My current body of artwork examines different facets of gay male sexuality and homoeroticism through the lens of queer theory using appropriation of imagery and objects. My artwork is provocative, sexual, deviant at times, and incorporates both nude and naked men draped and dripping in gold. I want to address and question what it means to be gay, queer, and cisgender not only for my own sexuality, but for those around me too, both stranger and acquaintance. I want to examine not only the normative behavior but also the deviant lifestyle, past and present, that often gets neglected and chastised. The AIDS pandemic has become a major focus in my studio practice as this is history in the Queer realm that cannot be forgotten. AIDS IS STILL HERE. With previous artwork, I was examining my surroundings and personal encounters as the influence for the start of the collage process. Recently, I have put myself aside as the starting point and have begun looking at other encounters and relationships in a voyeuristic way, using personal ads posted on dating/sex websites and mobile dating/sex applications. In this online and instant world, I can find both the normative and the deviant behaviors that interest me to create the narratives that often begin as works on paper and transition to ceramics, ranging from functional artwork to vessels and sculpture.

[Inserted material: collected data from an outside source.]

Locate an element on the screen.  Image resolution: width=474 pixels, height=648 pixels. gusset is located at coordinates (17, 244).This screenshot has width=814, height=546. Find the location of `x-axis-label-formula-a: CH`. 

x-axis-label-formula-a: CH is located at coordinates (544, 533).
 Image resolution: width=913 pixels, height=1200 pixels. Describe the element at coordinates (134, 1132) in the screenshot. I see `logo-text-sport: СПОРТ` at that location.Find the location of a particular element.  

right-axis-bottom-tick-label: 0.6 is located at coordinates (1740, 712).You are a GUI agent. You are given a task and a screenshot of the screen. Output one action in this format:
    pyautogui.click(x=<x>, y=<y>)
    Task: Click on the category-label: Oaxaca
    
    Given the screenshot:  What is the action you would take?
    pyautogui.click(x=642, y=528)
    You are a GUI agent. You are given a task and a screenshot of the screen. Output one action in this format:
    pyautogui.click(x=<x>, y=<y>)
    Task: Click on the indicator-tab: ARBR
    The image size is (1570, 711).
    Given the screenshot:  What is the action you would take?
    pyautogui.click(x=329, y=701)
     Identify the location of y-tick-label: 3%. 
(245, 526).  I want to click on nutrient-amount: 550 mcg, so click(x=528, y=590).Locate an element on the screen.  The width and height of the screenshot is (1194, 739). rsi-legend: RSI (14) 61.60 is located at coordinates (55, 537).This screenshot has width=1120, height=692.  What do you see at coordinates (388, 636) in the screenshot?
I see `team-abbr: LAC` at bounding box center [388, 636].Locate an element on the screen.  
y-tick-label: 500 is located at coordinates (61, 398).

The Baroque and Rococo periods provide a great source of inspiration for me.  The use of gold and floral designs in excess gives me a visual overload of imagery and objects that deeply satisfy my tawdry desires.  Ancient Greek and Roman pottery are an endless source for my starting point when working with ceramics, both for their form and content.  Kitsch and popular culture let me appropriate an endless supply of imagery that teeters from the extreme tacky to the candy-coated sickness that lies in the heart of both kitsch and popular culture. Drag queens share my love of gold, glitter, and excessive prettiness that I adore. Illustrations from 1960’s male physique magazines allow me to appropriate a fantasy male subject who is handsome and extremely physically fit, that interacts with other men in encounters that ride a line between caring and loving to deviant sexual acts. These escapades involve and incorporate disco balls, poppers, handkerchiefs, leather, and much more.